Figure 1.

(A) Sequence of the 5′ end of the ADE2::MS3::ADE2 reporter allele. The microsatellite (AC)₁₉A(G)₁₈ was inserted between the ATG initiator codon and the second codon (GAT) of the native ADE2 gene. The ADE2::MS3::ADE2 allele was introduced into haploid yeast strain YBT24 (mlh1Δ), replacing the native ADE2 allele to generate strain YBT41. (B) Schematic representation of the screen for inactivating mutations in MLH1. Fragments of human-yeast hybrid genes pMLH1_h(41-86) and pMLH1_h(77-134) were generated by error-prone PCR, mixed with a ClaI–AatII-digested pMLH1 expression vector and transformed into strains YBT24 (Method ‘a’) or YBT41 (Method ‘b’).
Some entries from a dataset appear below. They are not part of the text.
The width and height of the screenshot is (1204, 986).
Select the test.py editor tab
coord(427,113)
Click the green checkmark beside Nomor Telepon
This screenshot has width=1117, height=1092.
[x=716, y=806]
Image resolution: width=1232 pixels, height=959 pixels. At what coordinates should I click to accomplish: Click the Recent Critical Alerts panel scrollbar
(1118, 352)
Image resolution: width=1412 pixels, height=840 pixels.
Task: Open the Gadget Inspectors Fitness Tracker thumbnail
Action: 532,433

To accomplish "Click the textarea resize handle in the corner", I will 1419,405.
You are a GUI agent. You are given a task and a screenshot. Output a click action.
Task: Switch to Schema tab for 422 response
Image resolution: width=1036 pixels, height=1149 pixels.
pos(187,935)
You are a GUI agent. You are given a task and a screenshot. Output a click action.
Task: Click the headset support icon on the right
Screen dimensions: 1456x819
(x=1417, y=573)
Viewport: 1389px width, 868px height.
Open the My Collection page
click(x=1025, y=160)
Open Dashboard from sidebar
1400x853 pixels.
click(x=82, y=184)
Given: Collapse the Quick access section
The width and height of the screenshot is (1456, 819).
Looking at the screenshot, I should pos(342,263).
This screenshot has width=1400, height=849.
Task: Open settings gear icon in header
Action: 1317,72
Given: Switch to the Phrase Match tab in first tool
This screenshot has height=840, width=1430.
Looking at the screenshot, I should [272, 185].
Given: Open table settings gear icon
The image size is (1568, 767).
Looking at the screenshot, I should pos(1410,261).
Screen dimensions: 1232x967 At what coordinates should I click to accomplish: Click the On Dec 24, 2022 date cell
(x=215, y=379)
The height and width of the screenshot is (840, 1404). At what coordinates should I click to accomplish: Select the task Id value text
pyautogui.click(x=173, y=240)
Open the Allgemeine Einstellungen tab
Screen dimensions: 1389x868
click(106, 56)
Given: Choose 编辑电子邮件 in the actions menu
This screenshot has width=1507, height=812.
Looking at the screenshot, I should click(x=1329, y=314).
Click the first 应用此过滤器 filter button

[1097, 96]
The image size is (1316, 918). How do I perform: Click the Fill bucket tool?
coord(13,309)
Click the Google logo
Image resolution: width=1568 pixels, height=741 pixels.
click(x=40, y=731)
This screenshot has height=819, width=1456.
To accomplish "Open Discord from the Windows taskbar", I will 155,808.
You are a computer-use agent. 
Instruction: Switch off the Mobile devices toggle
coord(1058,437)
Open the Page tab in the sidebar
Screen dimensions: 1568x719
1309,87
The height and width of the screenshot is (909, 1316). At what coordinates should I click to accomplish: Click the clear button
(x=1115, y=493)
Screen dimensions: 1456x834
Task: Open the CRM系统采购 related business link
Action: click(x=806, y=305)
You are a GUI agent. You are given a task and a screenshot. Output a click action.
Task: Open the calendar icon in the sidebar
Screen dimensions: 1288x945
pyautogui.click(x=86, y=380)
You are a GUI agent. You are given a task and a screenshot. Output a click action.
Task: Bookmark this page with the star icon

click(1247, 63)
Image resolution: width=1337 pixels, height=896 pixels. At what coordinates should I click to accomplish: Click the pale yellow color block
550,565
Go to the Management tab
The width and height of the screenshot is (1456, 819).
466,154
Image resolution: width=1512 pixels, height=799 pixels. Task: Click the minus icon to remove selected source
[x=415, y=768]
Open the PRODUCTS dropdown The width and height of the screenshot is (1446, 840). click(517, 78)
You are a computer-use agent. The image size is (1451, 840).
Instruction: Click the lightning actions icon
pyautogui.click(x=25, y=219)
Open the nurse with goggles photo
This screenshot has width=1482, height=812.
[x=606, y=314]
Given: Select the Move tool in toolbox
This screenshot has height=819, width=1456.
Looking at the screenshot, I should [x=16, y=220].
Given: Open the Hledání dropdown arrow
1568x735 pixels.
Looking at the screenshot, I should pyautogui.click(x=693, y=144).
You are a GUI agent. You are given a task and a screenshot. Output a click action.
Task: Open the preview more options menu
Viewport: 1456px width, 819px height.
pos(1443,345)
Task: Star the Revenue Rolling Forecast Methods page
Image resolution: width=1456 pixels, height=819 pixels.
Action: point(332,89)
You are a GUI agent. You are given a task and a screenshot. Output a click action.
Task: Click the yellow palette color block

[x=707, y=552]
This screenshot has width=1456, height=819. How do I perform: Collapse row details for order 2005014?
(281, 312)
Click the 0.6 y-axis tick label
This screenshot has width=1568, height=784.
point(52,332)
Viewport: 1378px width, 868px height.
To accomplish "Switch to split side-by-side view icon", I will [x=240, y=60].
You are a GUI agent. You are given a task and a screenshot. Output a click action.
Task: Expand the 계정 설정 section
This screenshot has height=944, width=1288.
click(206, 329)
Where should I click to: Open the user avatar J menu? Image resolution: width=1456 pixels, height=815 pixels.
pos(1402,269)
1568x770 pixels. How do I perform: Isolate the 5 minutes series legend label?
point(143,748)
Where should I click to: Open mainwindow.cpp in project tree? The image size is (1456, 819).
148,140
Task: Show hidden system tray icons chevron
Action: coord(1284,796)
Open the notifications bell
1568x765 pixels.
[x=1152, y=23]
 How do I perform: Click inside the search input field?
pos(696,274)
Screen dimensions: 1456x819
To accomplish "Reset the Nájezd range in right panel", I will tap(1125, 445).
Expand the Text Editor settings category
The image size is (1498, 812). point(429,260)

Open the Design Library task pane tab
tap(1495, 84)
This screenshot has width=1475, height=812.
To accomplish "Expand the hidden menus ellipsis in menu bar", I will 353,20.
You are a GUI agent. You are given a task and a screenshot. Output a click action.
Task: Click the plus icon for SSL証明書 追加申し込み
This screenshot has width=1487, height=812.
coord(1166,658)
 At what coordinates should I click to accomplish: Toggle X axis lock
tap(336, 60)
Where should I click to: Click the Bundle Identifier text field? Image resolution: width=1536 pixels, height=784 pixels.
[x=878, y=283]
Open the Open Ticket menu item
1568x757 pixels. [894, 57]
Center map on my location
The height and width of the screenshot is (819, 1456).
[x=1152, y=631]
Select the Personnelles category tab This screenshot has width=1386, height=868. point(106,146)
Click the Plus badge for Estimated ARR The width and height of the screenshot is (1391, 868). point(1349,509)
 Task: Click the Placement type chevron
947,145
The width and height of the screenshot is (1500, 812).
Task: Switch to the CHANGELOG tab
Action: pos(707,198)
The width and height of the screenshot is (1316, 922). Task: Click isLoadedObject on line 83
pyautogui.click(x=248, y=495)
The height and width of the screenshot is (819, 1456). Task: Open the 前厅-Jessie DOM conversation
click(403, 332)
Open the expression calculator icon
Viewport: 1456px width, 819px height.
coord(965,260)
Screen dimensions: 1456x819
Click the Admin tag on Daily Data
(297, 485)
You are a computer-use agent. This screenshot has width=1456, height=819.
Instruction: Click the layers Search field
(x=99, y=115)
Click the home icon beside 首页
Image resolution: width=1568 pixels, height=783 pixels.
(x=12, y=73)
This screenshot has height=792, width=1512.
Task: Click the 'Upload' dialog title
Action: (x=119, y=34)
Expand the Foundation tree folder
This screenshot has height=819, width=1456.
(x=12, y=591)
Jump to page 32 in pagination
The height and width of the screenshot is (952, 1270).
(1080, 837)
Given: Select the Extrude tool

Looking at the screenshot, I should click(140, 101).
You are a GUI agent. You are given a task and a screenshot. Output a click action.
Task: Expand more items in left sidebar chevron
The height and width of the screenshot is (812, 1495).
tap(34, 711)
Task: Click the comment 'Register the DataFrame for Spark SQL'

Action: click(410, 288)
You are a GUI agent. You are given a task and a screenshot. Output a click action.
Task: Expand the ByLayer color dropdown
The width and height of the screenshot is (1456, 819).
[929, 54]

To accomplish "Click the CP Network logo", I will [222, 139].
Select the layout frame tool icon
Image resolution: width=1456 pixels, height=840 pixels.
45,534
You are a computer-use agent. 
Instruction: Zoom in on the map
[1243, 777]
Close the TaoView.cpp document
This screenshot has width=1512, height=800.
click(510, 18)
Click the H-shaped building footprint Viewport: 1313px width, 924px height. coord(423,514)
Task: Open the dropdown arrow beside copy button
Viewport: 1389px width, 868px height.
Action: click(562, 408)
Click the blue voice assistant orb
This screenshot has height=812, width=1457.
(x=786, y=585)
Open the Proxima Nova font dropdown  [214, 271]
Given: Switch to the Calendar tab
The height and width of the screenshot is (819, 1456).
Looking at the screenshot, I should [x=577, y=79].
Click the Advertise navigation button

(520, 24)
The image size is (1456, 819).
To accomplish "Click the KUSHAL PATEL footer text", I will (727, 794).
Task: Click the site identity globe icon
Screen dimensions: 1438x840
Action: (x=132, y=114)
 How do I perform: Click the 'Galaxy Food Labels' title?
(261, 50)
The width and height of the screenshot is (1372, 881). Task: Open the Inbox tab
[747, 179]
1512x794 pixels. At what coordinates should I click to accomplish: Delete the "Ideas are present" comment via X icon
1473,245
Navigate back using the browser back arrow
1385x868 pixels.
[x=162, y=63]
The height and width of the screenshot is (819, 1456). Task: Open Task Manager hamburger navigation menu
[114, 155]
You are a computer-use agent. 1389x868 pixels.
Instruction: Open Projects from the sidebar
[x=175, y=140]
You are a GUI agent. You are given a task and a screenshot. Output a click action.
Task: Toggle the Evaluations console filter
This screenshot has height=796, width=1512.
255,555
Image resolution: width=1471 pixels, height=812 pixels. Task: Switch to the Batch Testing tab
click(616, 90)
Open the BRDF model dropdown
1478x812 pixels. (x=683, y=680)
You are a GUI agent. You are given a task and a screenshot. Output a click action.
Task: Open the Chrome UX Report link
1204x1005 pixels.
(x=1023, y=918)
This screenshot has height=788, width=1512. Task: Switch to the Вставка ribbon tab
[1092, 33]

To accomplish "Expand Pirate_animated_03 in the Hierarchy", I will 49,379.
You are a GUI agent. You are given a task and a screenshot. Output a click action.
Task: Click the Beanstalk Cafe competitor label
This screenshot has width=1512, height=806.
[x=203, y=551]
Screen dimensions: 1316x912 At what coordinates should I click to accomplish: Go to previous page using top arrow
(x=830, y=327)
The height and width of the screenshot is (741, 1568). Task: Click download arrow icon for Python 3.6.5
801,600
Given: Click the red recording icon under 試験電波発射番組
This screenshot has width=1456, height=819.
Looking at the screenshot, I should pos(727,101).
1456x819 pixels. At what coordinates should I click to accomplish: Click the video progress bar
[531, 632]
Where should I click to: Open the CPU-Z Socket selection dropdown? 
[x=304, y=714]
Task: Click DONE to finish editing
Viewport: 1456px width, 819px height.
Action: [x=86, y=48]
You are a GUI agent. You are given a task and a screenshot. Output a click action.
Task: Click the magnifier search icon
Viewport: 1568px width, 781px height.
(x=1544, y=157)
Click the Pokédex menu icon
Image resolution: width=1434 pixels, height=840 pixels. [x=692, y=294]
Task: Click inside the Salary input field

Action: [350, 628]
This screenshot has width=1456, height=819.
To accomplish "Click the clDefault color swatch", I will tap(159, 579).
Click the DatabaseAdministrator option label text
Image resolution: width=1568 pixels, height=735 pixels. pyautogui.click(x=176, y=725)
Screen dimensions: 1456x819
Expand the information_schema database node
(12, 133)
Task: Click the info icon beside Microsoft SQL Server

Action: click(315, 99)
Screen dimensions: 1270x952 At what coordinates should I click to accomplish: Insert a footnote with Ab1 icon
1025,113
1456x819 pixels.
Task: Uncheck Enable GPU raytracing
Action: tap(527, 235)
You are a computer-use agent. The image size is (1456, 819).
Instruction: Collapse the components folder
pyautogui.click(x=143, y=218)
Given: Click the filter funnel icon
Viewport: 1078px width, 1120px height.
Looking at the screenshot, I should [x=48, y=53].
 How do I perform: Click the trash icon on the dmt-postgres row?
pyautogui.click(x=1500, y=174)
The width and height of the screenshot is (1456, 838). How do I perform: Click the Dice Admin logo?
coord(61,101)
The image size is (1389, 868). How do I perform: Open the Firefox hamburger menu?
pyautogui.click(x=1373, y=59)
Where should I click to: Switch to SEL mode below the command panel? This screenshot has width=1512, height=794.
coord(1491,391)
Circularized plasmids were formed in vivo by homologous recombination between the PCR product and gapped vector. Yeast transformants with a MMR-deficient phenotype (i.e. containing a mutant mlh1 gene) are identified phenotypically as described in the figure. Plasmids containing the mutant mlh1 gene are recovered by shuttling into E.coli and sequenced to determine the nucleotide alteration(s) present in the mutagenized gene.